── Records shown ──

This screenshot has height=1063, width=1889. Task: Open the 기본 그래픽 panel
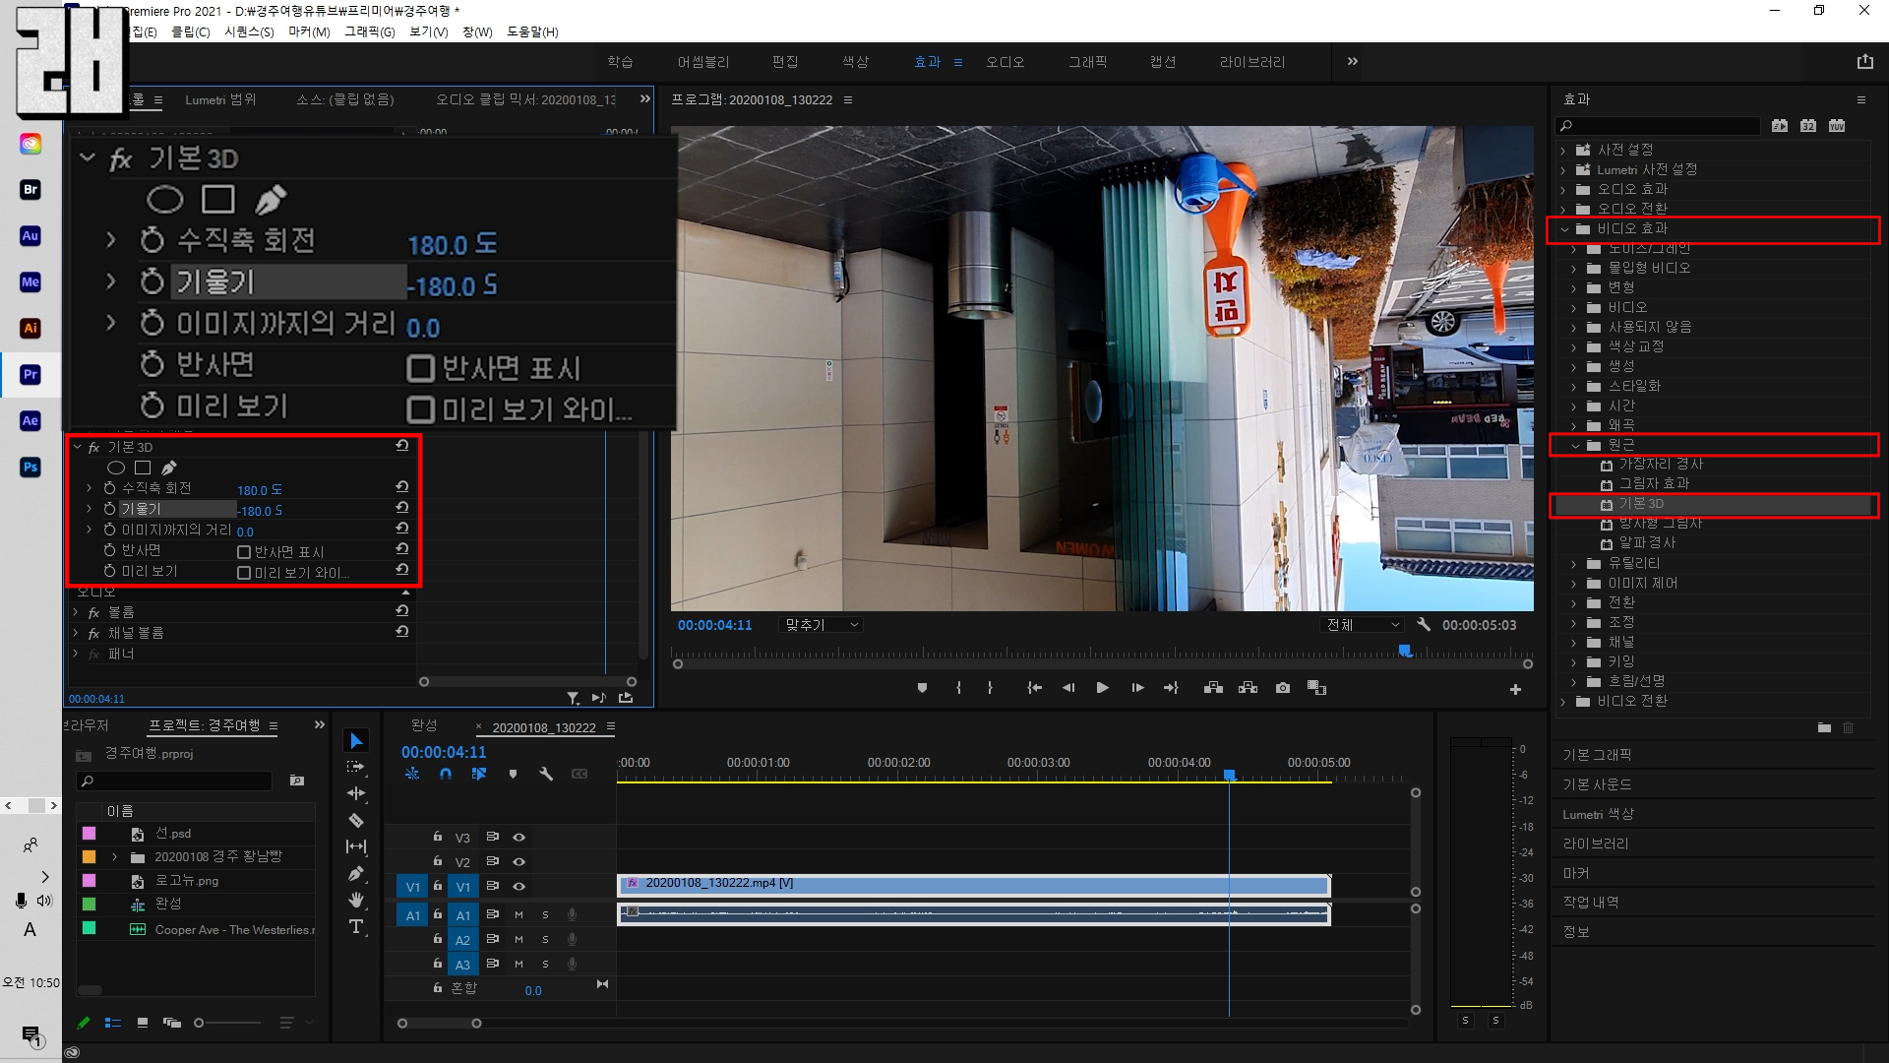pos(1597,755)
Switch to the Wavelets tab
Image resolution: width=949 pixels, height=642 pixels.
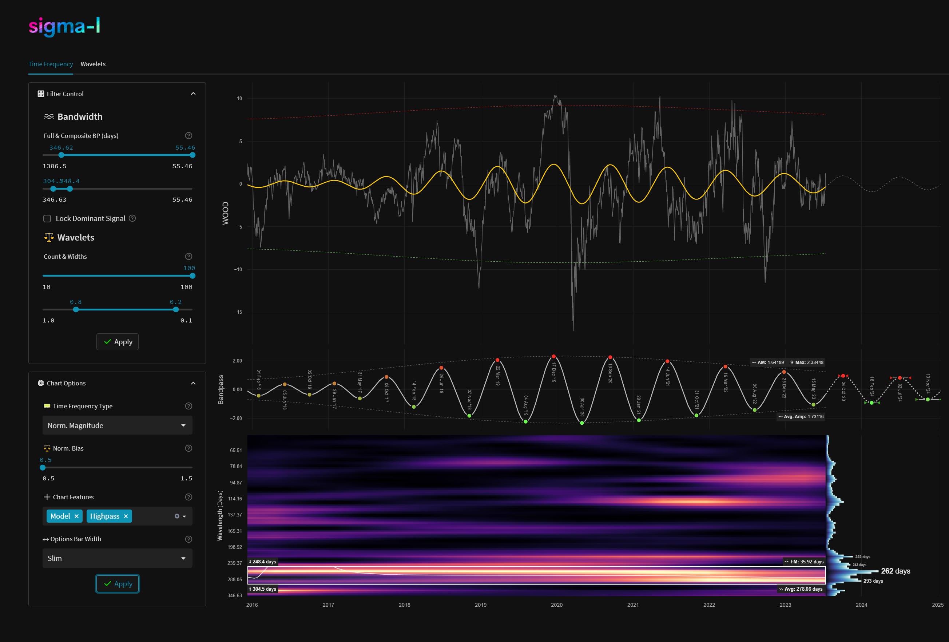pos(93,64)
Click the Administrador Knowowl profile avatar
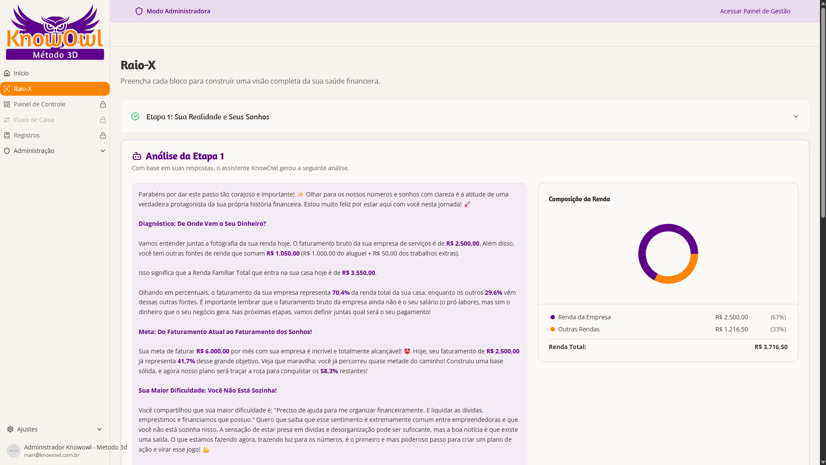826x465 pixels. tap(13, 450)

───

• **Your goal**
Pictures in the records above are left out; print everything else exactly as written.

• **Response to the exercise**
This screenshot has height=1063, width=1889. Task: Open the 기본 그래픽 panel
pos(1597,755)
Switch to the Wavelets tab
Image resolution: width=949 pixels, height=642 pixels.
pos(93,64)
Click the Administrador Knowowl profile avatar
826x465 pixels. tap(13, 450)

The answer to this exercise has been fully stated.